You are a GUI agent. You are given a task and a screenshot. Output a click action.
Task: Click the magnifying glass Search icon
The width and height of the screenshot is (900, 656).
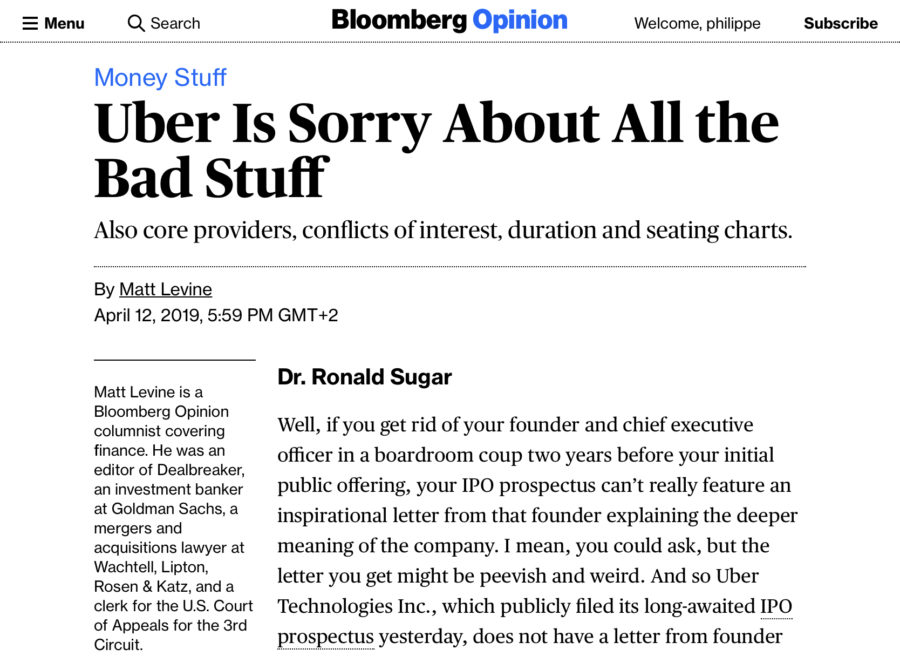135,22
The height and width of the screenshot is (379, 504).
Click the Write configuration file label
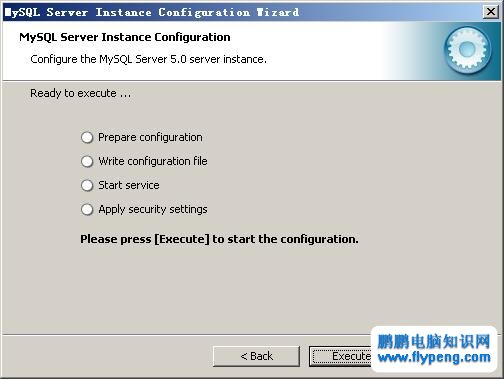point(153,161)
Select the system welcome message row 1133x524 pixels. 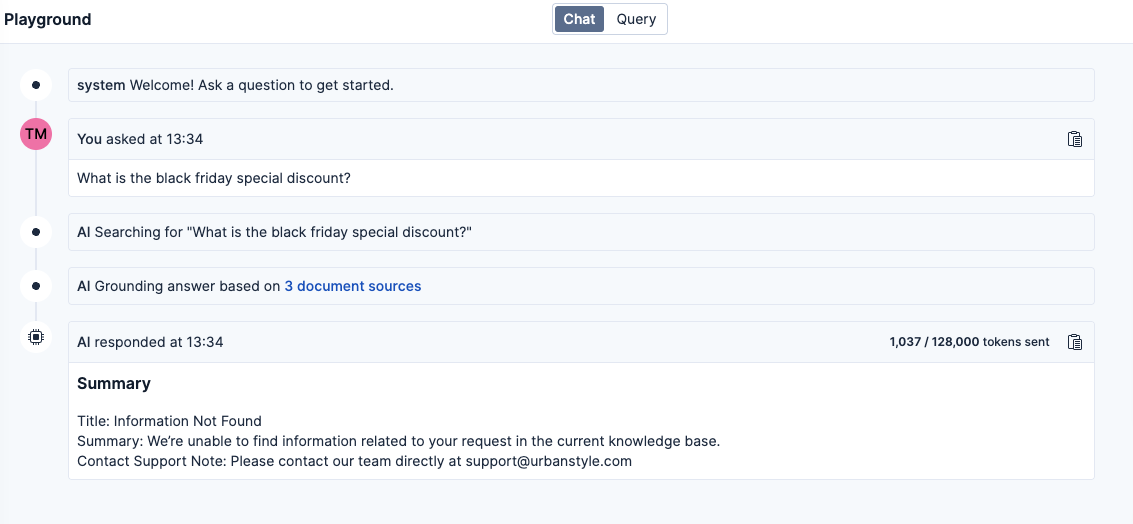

[EXERCISE GOAL]:
From the first line to the last, repeat the data above exactly and leave the pictures out.

[SOLVED EXERCISE]:
You are a GUI agent. You are given a task and a screenshot. Output a click action.
Task: Click the magnifying glass Search icon
The width and height of the screenshot is (900, 656).
135,22
The height and width of the screenshot is (379, 504).
Click the Write configuration file label
point(153,161)
Select the system welcome message row 1133x524 pixels. 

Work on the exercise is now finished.